Problem to work on: In the listing, starting at the line containing "Image resolution: width=800" and ending at the line containing "Expand the UnitPrice column filter dropdown", rename "edit note" to "edit comment" and give those lines again with nothing else changed. Leave the pictures out of your answer.

Material provided:
— start —
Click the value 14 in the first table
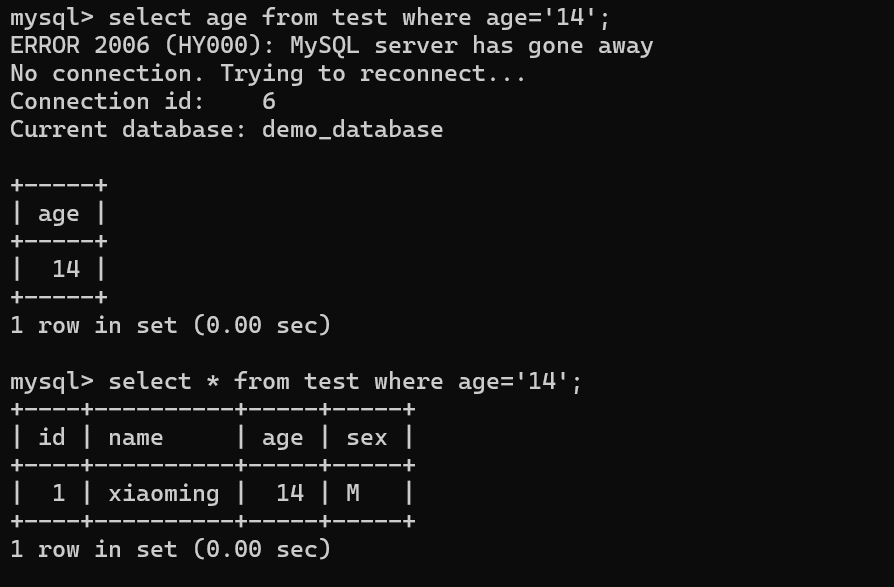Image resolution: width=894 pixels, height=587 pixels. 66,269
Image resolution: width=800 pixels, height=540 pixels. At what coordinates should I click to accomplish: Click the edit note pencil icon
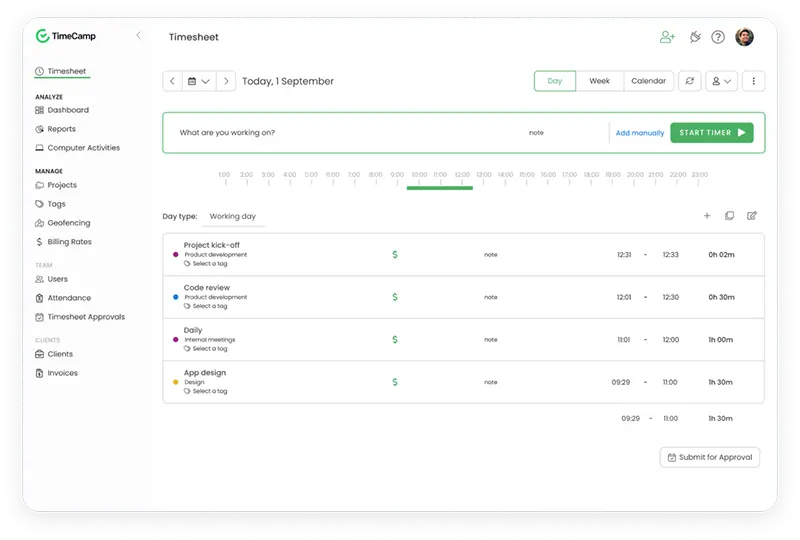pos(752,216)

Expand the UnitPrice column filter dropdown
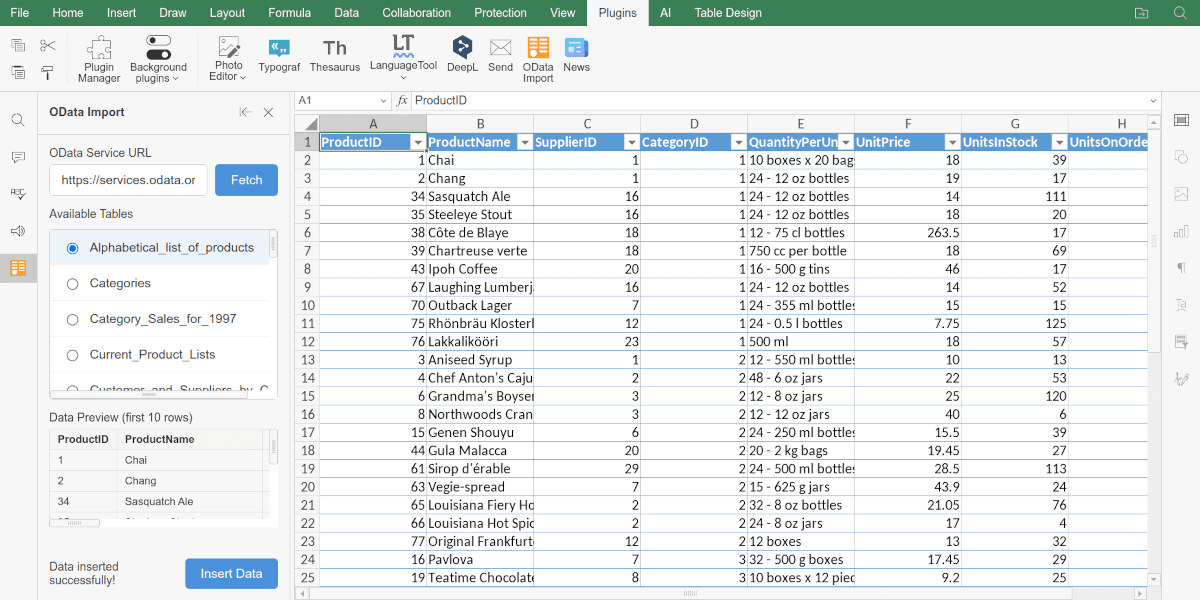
— end —
— start —
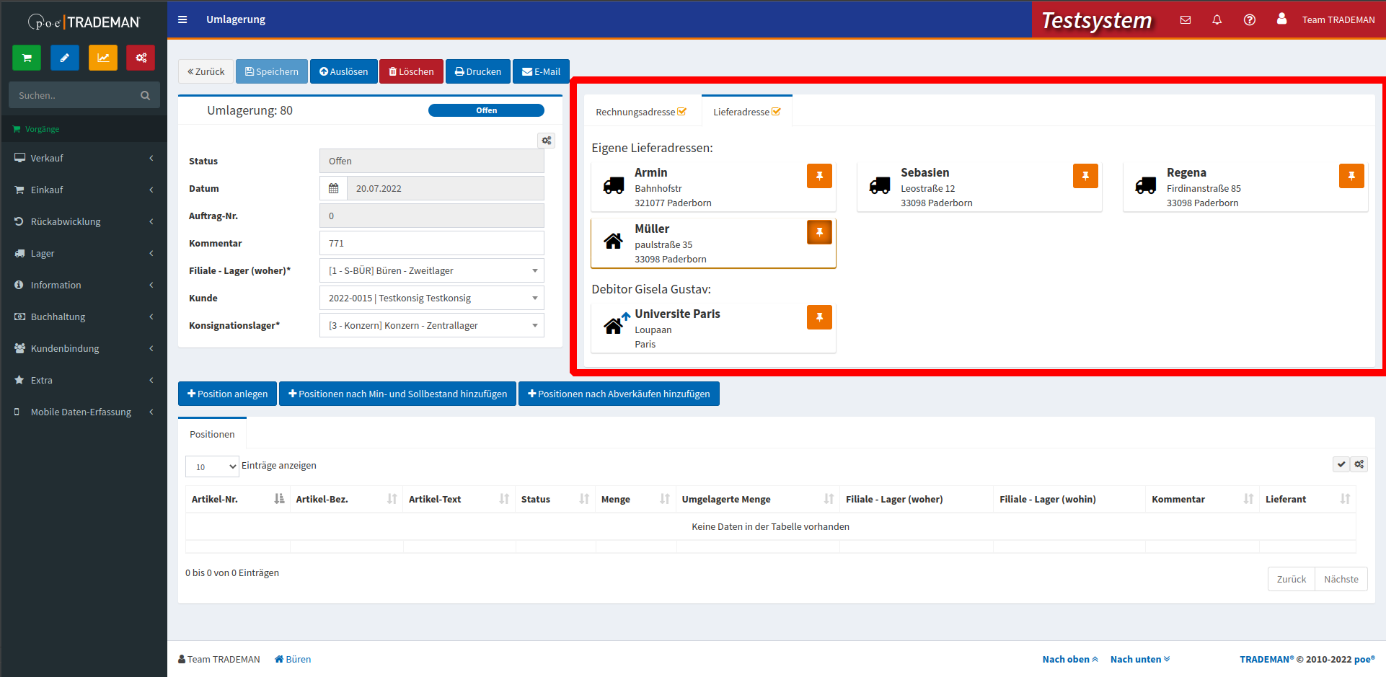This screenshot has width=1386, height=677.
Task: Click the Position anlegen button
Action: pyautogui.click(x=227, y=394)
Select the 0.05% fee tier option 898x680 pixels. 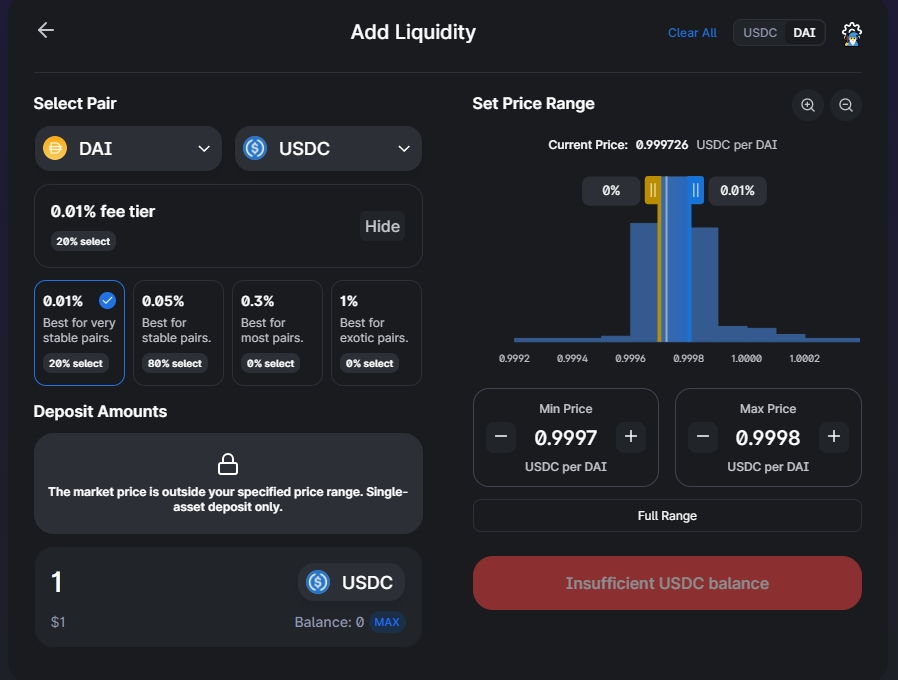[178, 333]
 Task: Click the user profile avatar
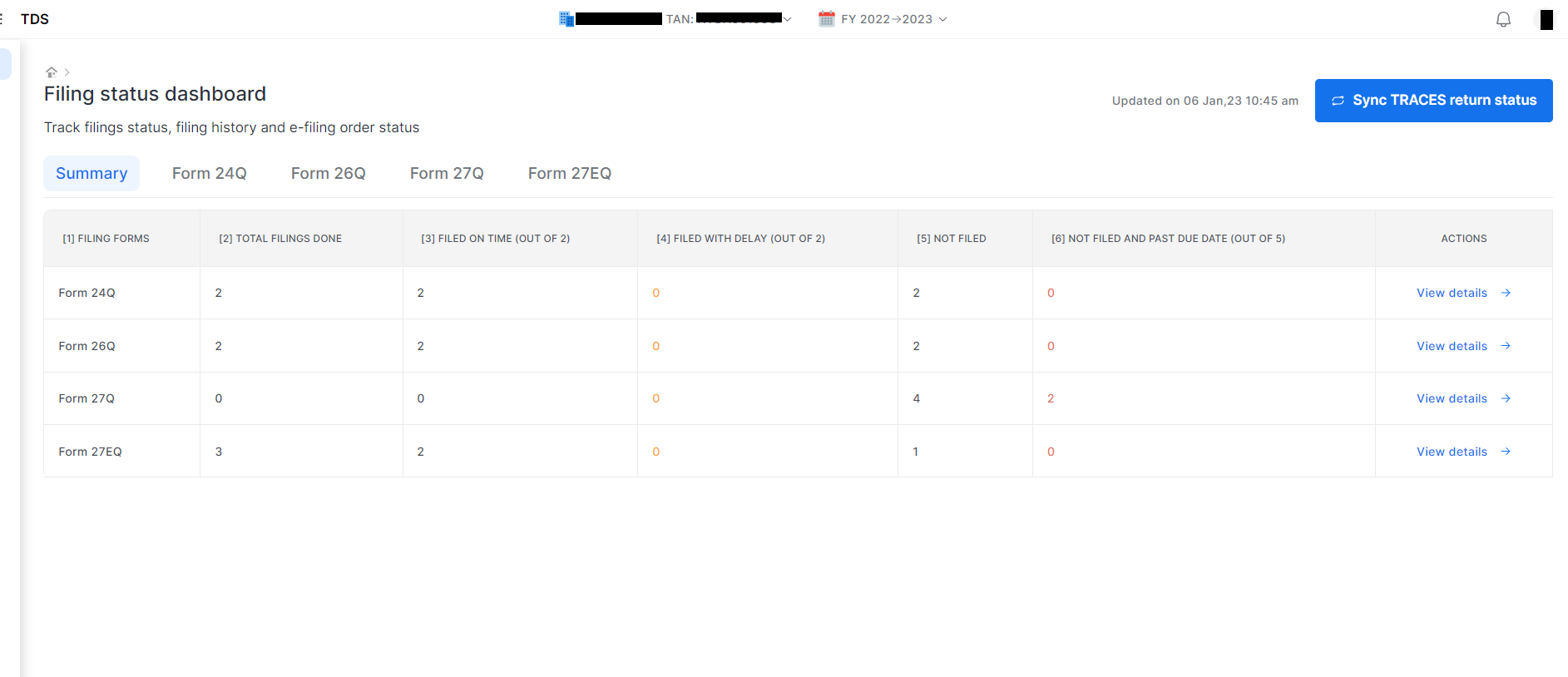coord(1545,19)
— end —
— start —
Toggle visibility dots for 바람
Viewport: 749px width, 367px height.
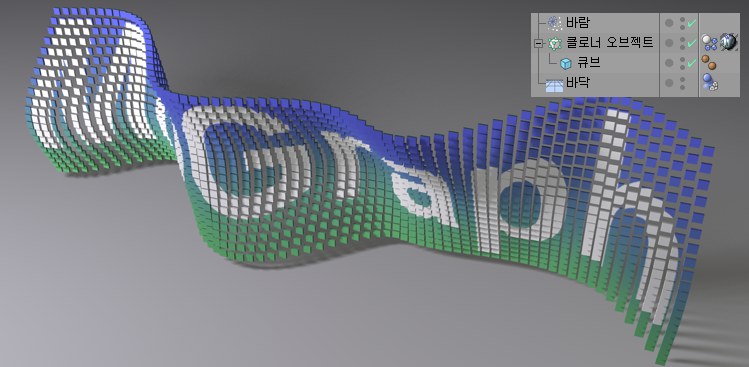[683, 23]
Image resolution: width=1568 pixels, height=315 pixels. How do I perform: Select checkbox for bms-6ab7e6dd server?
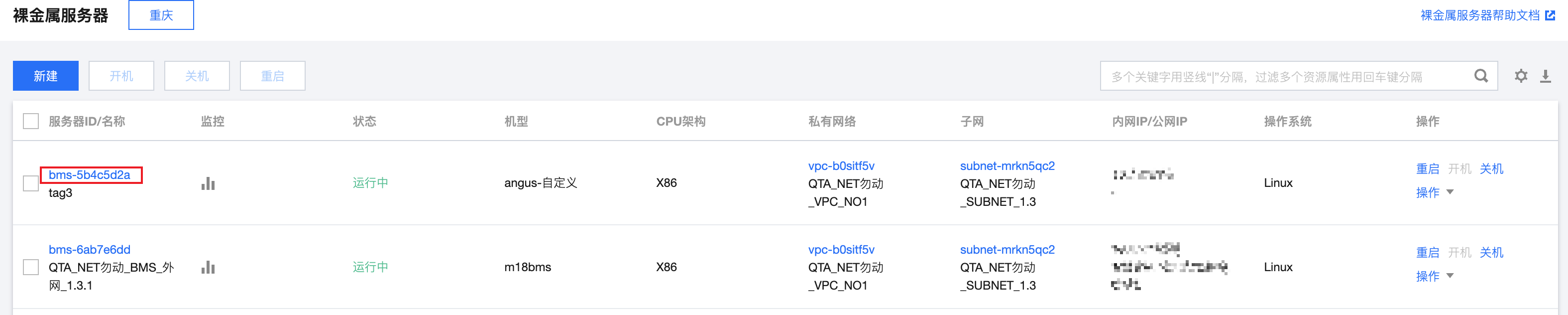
— end —
Result for this exercise:
Image resolution: width=800 pixels, height=540 pixels. At what coordinates should I click to accomplish: Click the edit comment pencil icon
pos(752,216)

Expand the UnitPrice column filter dropdown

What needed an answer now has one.